DOVER, Del. -- Alex Bishoff heard five gunshots from inside his dorm room at Delaware State University and looked out his window to see people scattering. He immediately thought of the Virginia Tech shootings in April.
So did Delaware State officials. Even as two students who were shot were being transported to hospitals, campus police and residence hall advisers were knocking on doors and telling students to stay in their rooms.
Administrators mindful of the Virginia Tech massacre ordered a swift shutdown of the campus Friday, lowering gates to keep anyone from coming onto it, while police searched for the gunman.
"The biggest lesson learned from that whole situation at Virginia Tech is don't wait. Once you have an incident, start notifying the community," said university spokesman Carlos Holmes.
Students were warned within about 15 minutes, said Bishoff, 20, a freshman from Washington, D.C. "I think they handled it pretty well," he said.
Shot in ankle, abdomen
The shootings, reported to police at 12:54 a.m. Friday, occurred as a group of students were returning from an on-campus cafe. A 17-year-old male student was in stable condition with a wound to the ankle; a female student, also 17, was shot in the abdomen and in serious condition.
John Stokes, a spokesman for the District of Columbia schools superintendent, identified the victims as Shalita Middleton and Nathaniel Pugh. Middleton attended Washington's Woodrow Wilson High School, and Pugh attended Dunbar High School, Stokes said. He said he did not know what year they graduated.
University police said they had identified two people of interest, both students. Both were interviewed and then released, university spokesman Carlos Holmes said Saturday morning. Police had identified no suspects.
A federal law enforcement official, who spoke on condition of anonymity because the investigation was ongoing, had said the male victim refused to answer questions by police about the shootings, raising the likelihood that he knew his attacker.
But Holmes, who spoke to university police about the investigation, said that report was incorrect. "They said [the victim] is answering their questions," Holmes said.
Quick reaction by officials
Campus officials acted much more swiftly than officials at Virginia Tech did five months ago, when administrators delayed notifying students nearly two hours after gunman Seung-Hui Cho killed his first two victims.
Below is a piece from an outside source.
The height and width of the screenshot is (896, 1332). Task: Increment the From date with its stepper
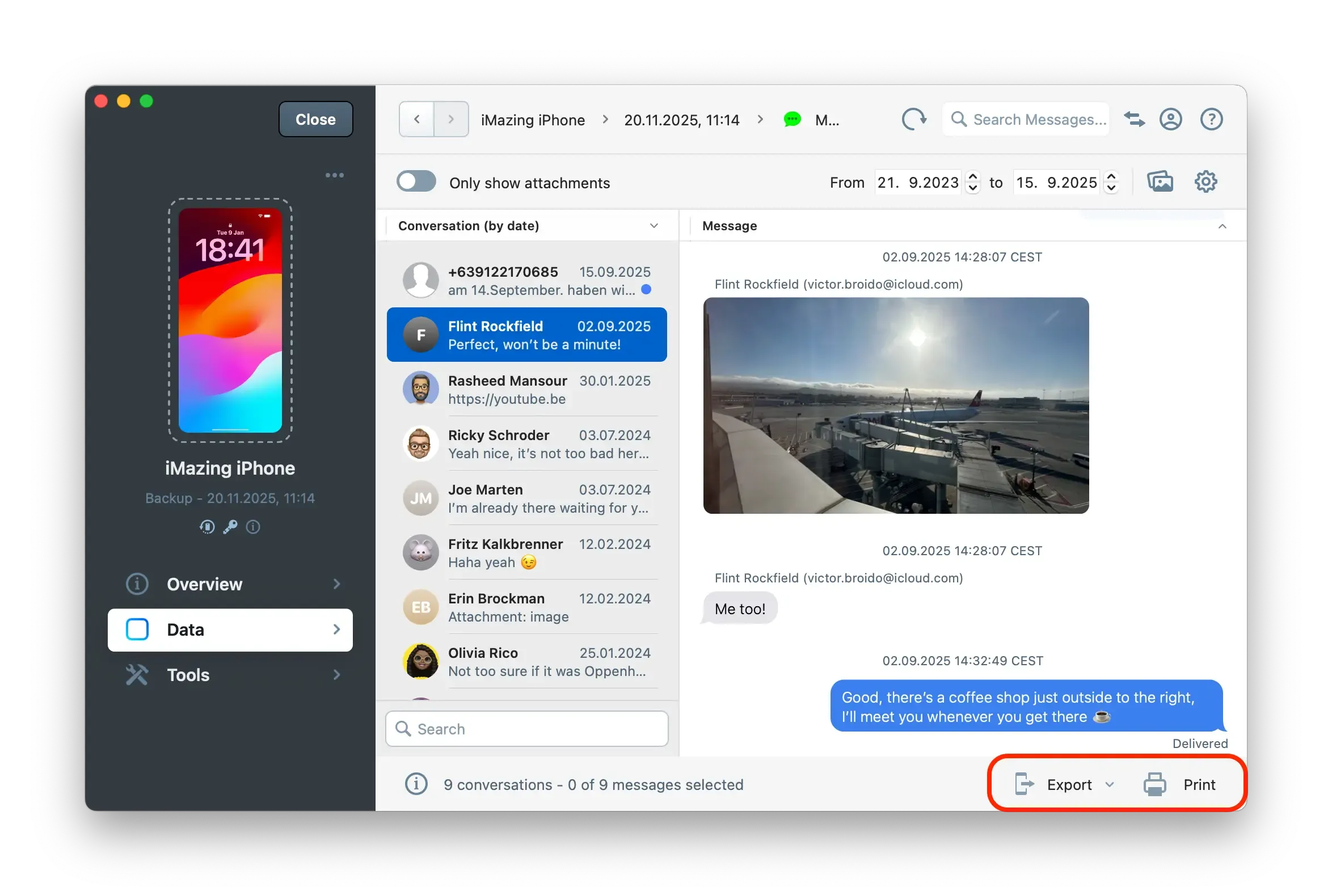pyautogui.click(x=973, y=176)
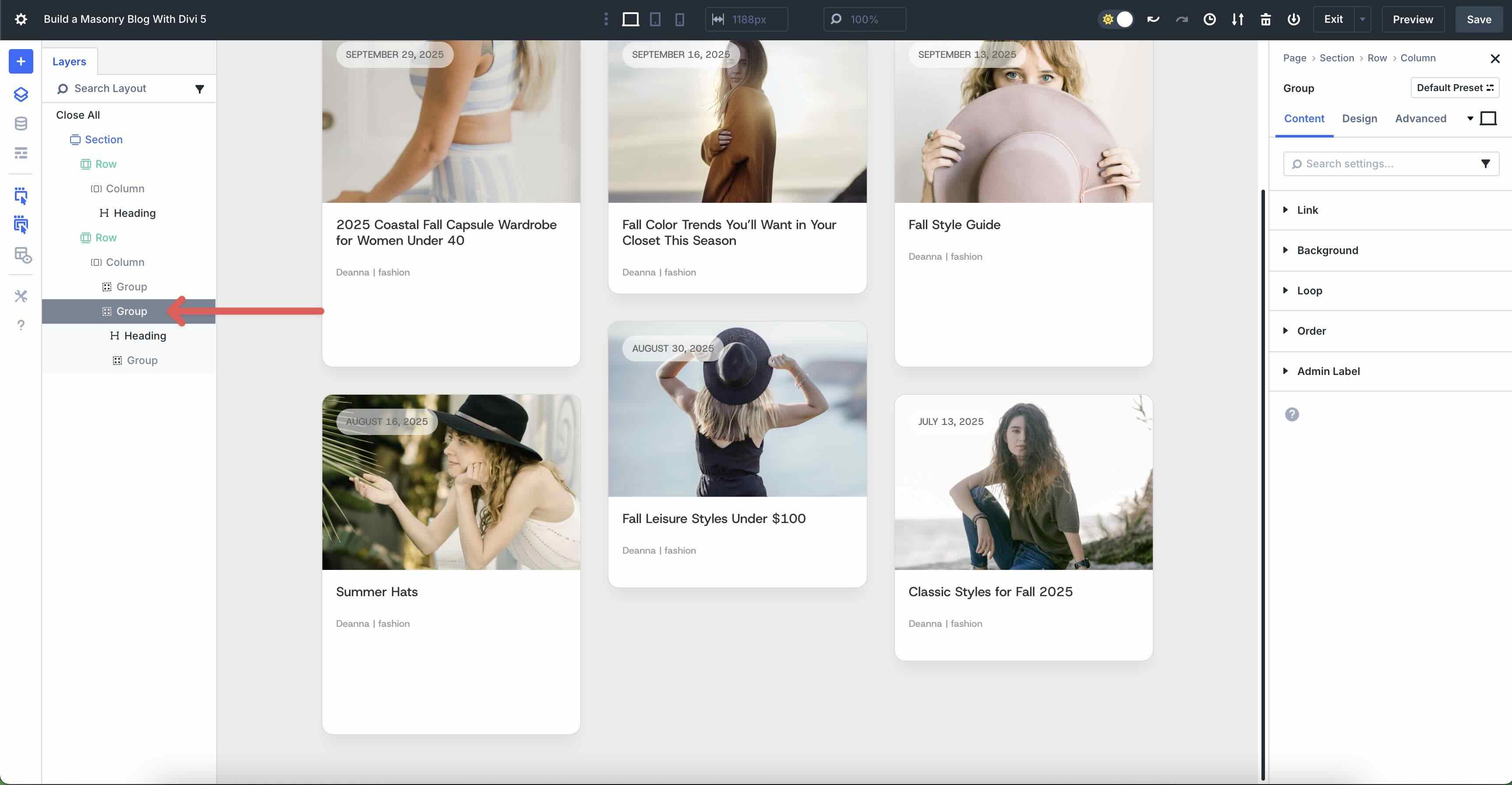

By then, he had already started shooting 30 other people in a classroom building across campus.
A report by a panel appointed by Virginia Gov. Timothy M. Kaine concluded that lives could have been saved if alerts had been sent out earlier and classes canceled after Cho killed his first two victims.
At Delaware State, officials didn't wait. By 2:11 a.m., Overton was meeting with another university official to discuss the school's response. Notices were posted in dormitories and the school Web site by about 2:40 a.m., and the decision to cancel classes was made shortly after 5 a.m., well before the school day started.
At Virginia Tech, the rampage began at 7 a.m. as students thronged the campus and headed to morning classes; at Delaware State, it happened in the middle of the night, when many students were in their dorm rooms.
The panel that investigated the response to the Virginia Tech shootings noted that it would have been tough to shut down the 2,600-acre Tech campus; Delaware State is only about 400 acres. But it appears Delaware State responded to the crisis well, said Gerald Massengill, who led the group.
"I think just like post-9/11, there's a post-April 16 mentality," he said.